Tuscon, Arizona-based Paragon Space Development Corporation has designed a
miniature sealed greenhouse that will be the first step toward growing flowers,
and eventually vegetables, on the Moon.
Paragon hopes its so-called 'Lunar Oasis' will get the chance to prove its
capabilities with lunar lander Odyssey Moon, which is currently under
development with a goal of reaching the Moon by 2014 in hopes of winning a piece
of the $30 million being offered by Google's Lunar X Prize.
The X Prize is an international competition that challenges participants to
safely land a robot on the surface of the Moon, travel 500 meters over the lunar
surface, and send images and data back to the Earth. The teams vying for the X
Prize must be 90 percent privately funded.
Paragon's 'Lunar Oasis' will travel to the moon with seeds of Brassica,
which is used in the production of cooking oil and livestock feed.
"Colonizing the Moon or Mars seems so far away, but it is
important that we do this research now," Paragon president Jane Poynter told AFP.
"It takes a long time to get a lot of research, and to get integrated, reliable
efficient systems" before colonists move in, she said.
"I was pleased to see this (project) put together by Paragon," said Gene A.
Giacomelli, a professor at the University of Arizona Department of Plant
Sciences.
"NASA has pulled back on funding for bio-regenerative life support systems, and
most of the centers in the US that had been doing that research had stopped."
Giacomelli and students at the university's Controlled Environment Agriculture
Center (CEAC) are working on their own as-yet-unfunded lunar greenhouse,
according to AFP.
"Plants
have been grown in essentially zero gravity and of course in Earth gravity, but
never in fractions of gravity,"said Dr. Volker Kern, Paragon's Director of
NASA Human Spaceflight Programs who conducted plant growth experiments in space
on the US Space Shuttle.
"Scientifically it will be very interesting to understand the effects of the
Moon and one sixth gravity on plant growth" he said.

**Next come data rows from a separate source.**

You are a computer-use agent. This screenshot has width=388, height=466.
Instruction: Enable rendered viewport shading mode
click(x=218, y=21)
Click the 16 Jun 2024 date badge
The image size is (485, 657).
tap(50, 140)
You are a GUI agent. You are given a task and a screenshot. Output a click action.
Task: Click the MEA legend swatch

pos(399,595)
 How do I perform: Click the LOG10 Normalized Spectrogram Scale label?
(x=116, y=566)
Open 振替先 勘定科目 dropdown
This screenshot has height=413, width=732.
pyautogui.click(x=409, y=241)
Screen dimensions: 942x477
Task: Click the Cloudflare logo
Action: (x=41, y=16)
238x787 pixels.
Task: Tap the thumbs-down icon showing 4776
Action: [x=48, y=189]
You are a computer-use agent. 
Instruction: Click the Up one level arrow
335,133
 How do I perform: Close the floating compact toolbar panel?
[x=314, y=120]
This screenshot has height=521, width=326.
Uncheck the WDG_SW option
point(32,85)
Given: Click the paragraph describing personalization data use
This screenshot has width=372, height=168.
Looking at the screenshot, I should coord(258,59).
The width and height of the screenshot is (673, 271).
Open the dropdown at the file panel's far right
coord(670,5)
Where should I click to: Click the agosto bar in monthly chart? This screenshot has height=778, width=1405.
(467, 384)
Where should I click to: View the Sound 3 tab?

In addition to developing the mini greenhouses for the moon mission, Paragon
will be conducting robotic lunar lander design support and working with the
lander's thermal control system.
"We are thrilled to have Paragon join the team with their expertise in thermal
and biological systems," said Odyssey Moon founder and CEO Dr. Robert (Bob)
Richards.
"I am incredibly inspired by our hope to grow the first plant on another world"
Poynter said the concept of growing plants on the moon would inspire people of
all ages.
"Imagine a bright flower on a plant in a crystal clear growth chamber on the
surface of the moon, with the full Earth rising above the moonscape behind it;
these are the ideas that got me interested in space," she said.